- _WHAT TO WORK ON_
a: Answer these questions from the article on product managers and data scientists, one line each:
(i) What do most enterprise and consumer products collect and store today?
(ii) What are the two situations in which a Data Scientist can help?
(iii) In hypothesis-based experiments, what does the expert help make sure of?
b: Turn the paragraph of the article on product managers and data scientists that begins "When you know what you want out of your data:" into a bulleted list that keeps its main facts.
c: Write the next part of the article on product managers and data scientists, starting after its final sentence.

- _DOCUMENT TEXT_
================================

Product Managers are supposed to be metrics driven and are used to extracting and analysing data to understand how the product has been performing – for the customers/users and for the business. This is usually done as an operational exercise on a day to day basis or sometimes to figure out the cause of something unusual happening on the product. This is a typical usage of dash-boarding and business intelligence; perfectly fine if you do not (or cannot) collect data beyond a few key metrics.
Today, most enterprise and consumer products collect and store enormous amount of data on the usage of the products. The usefulness of this data goes much beyond dashboards and business intelligence visualisations. Product Managers – who are serious about their products should take the help of Data Scientists – specialists who know to combine statistics, data mining, analytics to extract knowledge out of data. Usually some Product Managers find it difficult to find out when and how to collaborate with a Data Scientist. My experience with a few products which collect “huge” amount of data has been that Data Scientist can help in two situations:
a) When you know what you want out of your data and b) When you want to explore about what to do with your data
When you know what you want out of your data: This is a part of product development or operations. Products need slicing and dicing of data to understand user behaviour. Without a Data Scientist one would end-up looking at the major metrics and struggle to understand several underlying behaviours. You need a data scientist to figure out reasons for the symptoms and institutionalise a framework such that it is visualised and understood. There are also cases where products need to separate the wheat from the chaff and the accuracy of achieving that measures the success of the product;Data Scientists help you in working with the development team to ensure that it is done at scale with minimum errors. In hypothesis based experiments, the expert helps you to make sure that you reject or accept the hypothesis with data that is statistically significant.

================================

- _PROVIDED DATA_
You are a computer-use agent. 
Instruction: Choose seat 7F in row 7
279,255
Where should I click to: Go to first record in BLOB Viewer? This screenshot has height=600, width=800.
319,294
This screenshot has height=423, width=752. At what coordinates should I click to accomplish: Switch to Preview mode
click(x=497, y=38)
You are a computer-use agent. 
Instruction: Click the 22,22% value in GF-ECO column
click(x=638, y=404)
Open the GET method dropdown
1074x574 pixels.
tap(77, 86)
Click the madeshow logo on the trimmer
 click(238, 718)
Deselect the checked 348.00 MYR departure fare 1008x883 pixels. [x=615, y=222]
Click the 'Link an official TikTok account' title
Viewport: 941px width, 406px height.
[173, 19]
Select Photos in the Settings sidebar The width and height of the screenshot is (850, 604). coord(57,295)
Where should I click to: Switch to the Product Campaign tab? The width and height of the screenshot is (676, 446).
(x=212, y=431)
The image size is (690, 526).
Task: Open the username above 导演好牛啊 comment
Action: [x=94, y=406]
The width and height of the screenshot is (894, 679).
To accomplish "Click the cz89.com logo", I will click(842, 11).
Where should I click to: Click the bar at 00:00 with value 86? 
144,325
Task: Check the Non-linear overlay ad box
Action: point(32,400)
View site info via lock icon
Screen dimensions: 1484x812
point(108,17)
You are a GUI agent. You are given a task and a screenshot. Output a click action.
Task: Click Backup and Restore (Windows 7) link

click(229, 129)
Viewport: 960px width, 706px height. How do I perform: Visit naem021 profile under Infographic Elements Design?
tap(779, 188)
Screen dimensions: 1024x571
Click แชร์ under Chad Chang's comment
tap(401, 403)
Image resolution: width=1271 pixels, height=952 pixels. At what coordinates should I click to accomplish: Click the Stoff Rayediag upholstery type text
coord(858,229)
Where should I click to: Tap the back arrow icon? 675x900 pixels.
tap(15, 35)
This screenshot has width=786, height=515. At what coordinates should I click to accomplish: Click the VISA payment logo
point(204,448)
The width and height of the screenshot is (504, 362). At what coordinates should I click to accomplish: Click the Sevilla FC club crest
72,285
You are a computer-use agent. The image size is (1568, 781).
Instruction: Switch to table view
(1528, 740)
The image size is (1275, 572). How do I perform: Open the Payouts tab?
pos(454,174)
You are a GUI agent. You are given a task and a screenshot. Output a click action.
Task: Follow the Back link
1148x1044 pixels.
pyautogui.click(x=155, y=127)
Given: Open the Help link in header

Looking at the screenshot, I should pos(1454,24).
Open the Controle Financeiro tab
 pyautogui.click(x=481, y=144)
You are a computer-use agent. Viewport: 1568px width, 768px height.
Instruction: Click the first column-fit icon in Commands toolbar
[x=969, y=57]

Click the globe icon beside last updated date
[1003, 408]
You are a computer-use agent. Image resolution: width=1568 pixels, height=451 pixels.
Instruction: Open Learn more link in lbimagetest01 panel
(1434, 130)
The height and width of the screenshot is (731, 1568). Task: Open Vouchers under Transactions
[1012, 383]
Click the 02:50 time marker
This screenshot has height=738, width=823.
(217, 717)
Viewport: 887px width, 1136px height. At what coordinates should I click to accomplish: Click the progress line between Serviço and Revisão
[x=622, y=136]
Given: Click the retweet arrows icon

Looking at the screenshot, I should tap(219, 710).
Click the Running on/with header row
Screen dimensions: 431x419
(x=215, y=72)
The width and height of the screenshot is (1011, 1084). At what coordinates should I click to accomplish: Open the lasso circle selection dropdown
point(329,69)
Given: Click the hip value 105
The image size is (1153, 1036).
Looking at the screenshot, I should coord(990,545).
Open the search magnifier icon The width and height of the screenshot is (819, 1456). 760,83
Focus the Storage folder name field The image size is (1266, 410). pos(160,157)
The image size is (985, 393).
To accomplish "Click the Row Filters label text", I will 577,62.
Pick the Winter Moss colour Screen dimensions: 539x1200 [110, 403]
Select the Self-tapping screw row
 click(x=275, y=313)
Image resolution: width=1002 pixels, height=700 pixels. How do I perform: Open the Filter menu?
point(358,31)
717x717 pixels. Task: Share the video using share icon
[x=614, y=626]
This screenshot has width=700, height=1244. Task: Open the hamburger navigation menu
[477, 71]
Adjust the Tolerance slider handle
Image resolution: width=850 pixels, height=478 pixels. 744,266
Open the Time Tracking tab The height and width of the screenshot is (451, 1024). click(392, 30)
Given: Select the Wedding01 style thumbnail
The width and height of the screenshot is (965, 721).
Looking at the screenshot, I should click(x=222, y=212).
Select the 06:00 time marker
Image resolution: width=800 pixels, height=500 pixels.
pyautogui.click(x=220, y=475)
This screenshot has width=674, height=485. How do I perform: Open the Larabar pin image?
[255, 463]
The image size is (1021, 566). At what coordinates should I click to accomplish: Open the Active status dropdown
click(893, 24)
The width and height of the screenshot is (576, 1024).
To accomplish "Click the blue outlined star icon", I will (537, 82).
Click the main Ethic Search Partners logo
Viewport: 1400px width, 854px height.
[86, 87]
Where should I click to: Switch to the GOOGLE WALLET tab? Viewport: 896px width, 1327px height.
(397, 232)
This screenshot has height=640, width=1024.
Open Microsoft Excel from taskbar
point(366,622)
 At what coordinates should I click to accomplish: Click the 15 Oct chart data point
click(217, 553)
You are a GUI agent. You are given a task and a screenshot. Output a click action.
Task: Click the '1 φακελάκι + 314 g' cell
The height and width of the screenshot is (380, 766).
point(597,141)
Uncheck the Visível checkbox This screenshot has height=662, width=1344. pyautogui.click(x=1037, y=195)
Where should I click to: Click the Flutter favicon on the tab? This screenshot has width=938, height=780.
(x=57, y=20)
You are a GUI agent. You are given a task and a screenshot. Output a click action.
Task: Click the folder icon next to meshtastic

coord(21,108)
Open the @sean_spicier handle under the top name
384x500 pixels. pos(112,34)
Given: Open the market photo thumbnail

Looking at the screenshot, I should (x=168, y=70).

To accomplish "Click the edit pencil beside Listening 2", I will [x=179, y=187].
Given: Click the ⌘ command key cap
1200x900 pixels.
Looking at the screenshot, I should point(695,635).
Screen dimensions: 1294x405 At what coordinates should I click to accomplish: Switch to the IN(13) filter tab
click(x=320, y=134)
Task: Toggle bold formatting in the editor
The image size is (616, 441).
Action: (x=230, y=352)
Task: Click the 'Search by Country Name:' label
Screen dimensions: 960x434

================================

- _TASK-BY-TASK ANSWERS_
a:
(i) An enormous amount of data on the usage of the products.
(ii) When you know what you want out of your data, and when you want to explore what to do with your data.
(iii) That you reject or accept the hypothesis with data that is statistically significant.

b:
- This situation is part of product development or operations.
- Products need data sliced and diced to understand user behavior.
- Without a Data Scientist, you end up looking at the major metrics and struggle to understand several underlying behaviors.
- A Data Scientist figures out the reasons for the symptoms and sets up a framework so they are visualized and understood.
- When a product's success is measured by how accurately it separates the wheat from the chaff, Data Scientists work with the development team to do this at scale with minimal errors.
- In hypothesis-based experiments, the expert makes sure the hypothesis is accepted or rejected with statistically significant data.

c:
An example of this type of project would be when you want to extract FAQs from mailing lists – where you need to device a model to efficiently generate the FAQs from a pile of user generated content.
When you want to explore about what to do with your data: Customer or user interviews usually bring back a truck load of anecdotes, ideas, issues and requests. Similarly market and competition throws at you plenty of data points. They say, anecdotes are plural of data, but such things are easier to say. A Data Scientist can help you find the hidden meaning in the data which can help you create a product roadmap. This is more of an exploratory exercise where you need to work more closely with the Data Scientist than in the previous case.
An example of this type of project would be when anecdotal evidence suggests that high bounce rate of users for your web application is due to bad first time user experience; before you embark on improving the experience, data might be able to tell you if such a pattern really exists in at least some form.
Finally, do not forget that Product Manager is the custodian of the product. Data Scientists are specialists who can help you achieving the product goals just like how a Software Engineer or an Architect would.